Recommendation: Ensure a handwashing facility is within 8 meters (26 feet) of all parts of the area and is not located in an adjacent area that requires passage through a closed door where the user makes hand contact with the door. Ensure handwash sinks are at least 750 millimeters (30 inches) above the deck so that employees do not have to reach excessively to wash their hands.
Item No.: 29
Site: Galley-Blu
Violation: The water temperature of the handwashing station was 124F and rising.
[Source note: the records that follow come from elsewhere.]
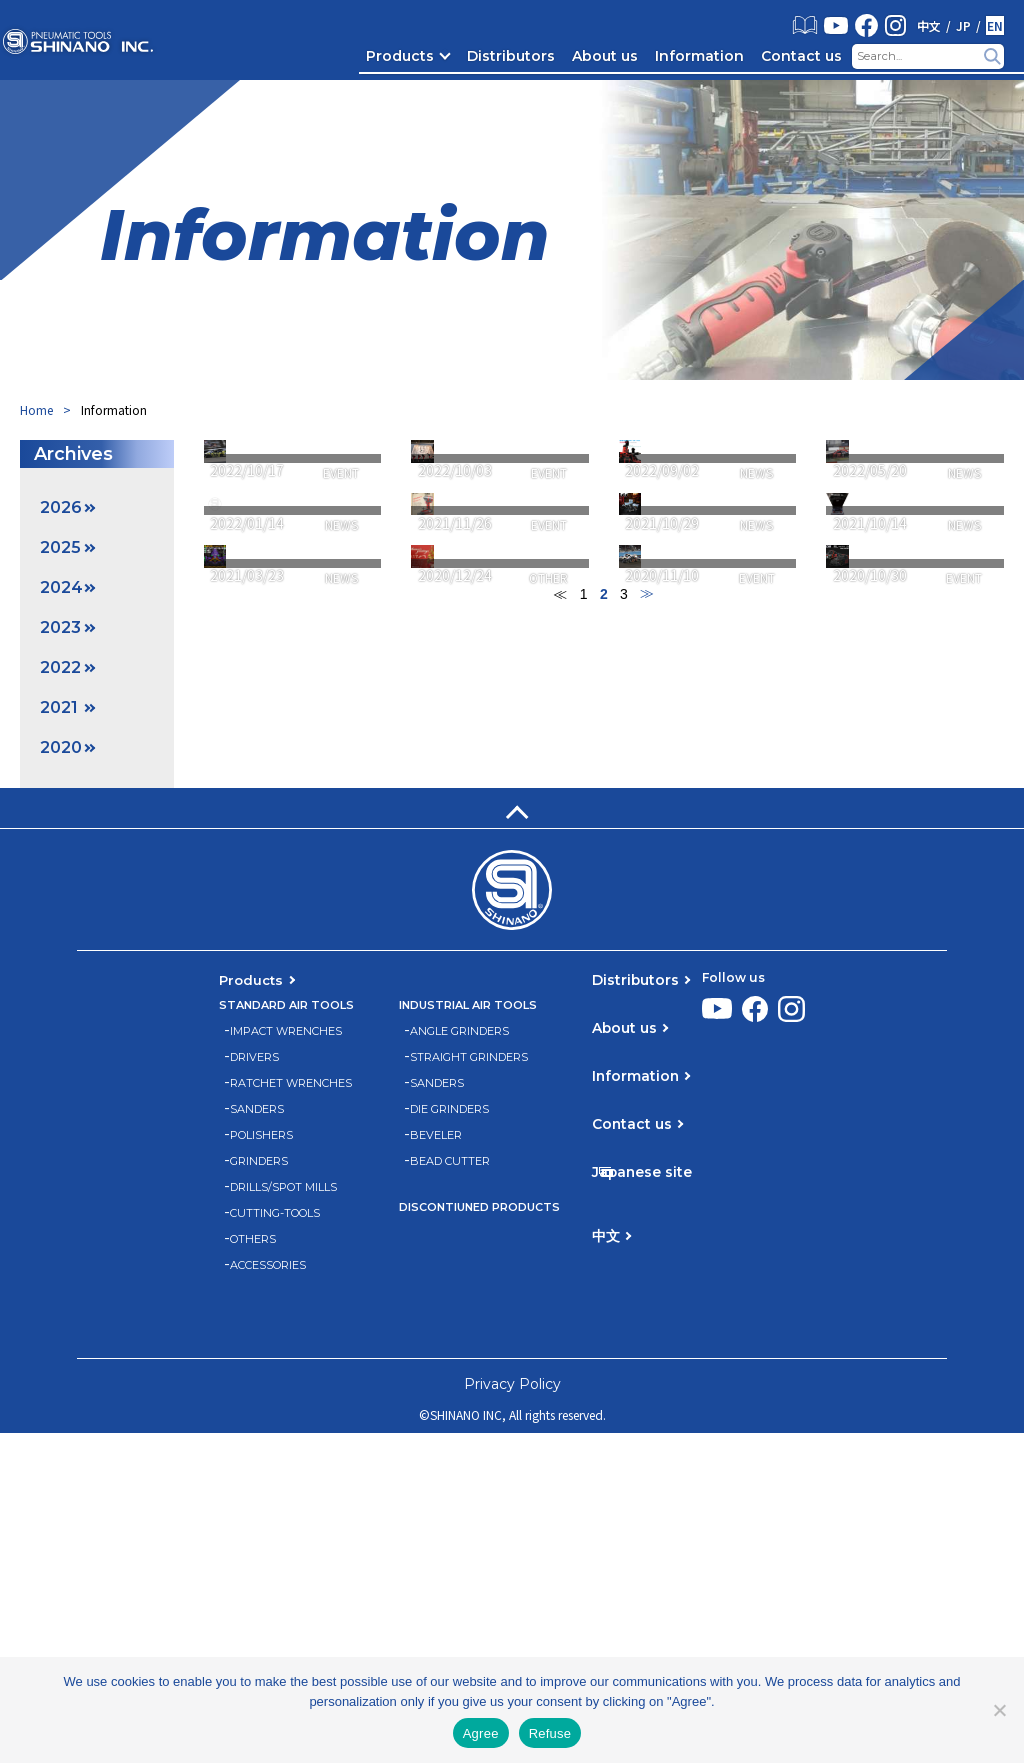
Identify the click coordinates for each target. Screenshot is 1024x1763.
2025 (60, 547)
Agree (481, 1733)
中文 (929, 26)
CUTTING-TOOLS (275, 1542)
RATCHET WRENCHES (291, 1412)
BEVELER (436, 1464)
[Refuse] (999, 1710)
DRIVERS (254, 1386)
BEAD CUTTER (450, 1490)
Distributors (511, 56)
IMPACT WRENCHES (286, 1360)
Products (400, 56)
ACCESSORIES (268, 1594)
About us (605, 56)
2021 (59, 707)
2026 (61, 507)
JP (963, 26)
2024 (61, 587)
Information (699, 56)
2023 (60, 627)
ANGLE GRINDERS (459, 1360)
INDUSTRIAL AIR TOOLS (468, 1334)
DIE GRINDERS (449, 1438)
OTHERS (253, 1568)
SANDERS (257, 1438)
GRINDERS (259, 1490)
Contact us (801, 56)
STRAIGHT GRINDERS (469, 1386)
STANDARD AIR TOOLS (286, 1334)
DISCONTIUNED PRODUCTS (479, 1536)
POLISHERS (261, 1464)
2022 (60, 667)
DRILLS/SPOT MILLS (283, 1516)
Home (36, 409)
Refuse (550, 1733)
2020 (61, 747)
The temperature could not be adjusted by the user. This was addressed immediately by the staff.
Recommendation: Ensure handwashing sinks are equipped to provide water at a temperature of at least 38C (100F) through a mixing valve or combination faucet. For handwash sinks with electronic sensors, and other types of handwash sinks where the user cannot make temperature adjustments, ensure the temperature provided to the user after the mixing valve does not exceed 49C (120F).
Item No.: 32
Site: Galley-Blu
Violation: A large trash bin with food remnants was uncovered when there was no body discarding foods in the bin. The bin was covered after the finding.
Recommendation: Cover receptacles and waste-handling containers when not in continuous use and after they are filled.
Item No.: 33
Site: Dining Room-Murano
Violation: Management personnel explained how trained wait staff cook from raw to final product the Murano Lobster at table side. Food preparation is done in the dining room over a carpeted deck.
Recommendation: Ensure decks, bulkheads, and deckheads in food preparation, warewashing, pantries, bars, and food and equipment storage areas are constructed and maintained for easy cleaning. Do not use carpet in these areas.
Item No.: 34
Site: Galley-Blu
Violation: The dipper well was continuously leaking. This was corrected after the finding.
Recommendation: Ensure a plumbing system in a food area is maintained in good repair.
Item No.: 36
Site: Dining Room-Murano
Violation: Management personnel explained how trained wait staff cook from raw to final product the Murano Lobster at table side. Food preparation is done in the dining room under ambiance lighting.
Recommendation: Ensure the light intensity is at least 220 lux (20 foot candles) on food preparation surfaces, and at a distance of 75 centimeters (30 inches) above the deck in food preparation areas, handwashing facilities, warewashing areas, equipment, and utensil storage, pantries, toilet rooms, and consumer self-service areas.
Item No.: 41
Site: Children Area-Fun Factory
Violation: The diaper changing rest room had no sign advising users of toilet facility to use hand towel, paper towel, or tissue to open the door. Staff started corrections immediately.
Recommendation: Post a sign advising users of toilet facilities to use hand towel, paper towel, or tissue to open the door unless the exit is hands free.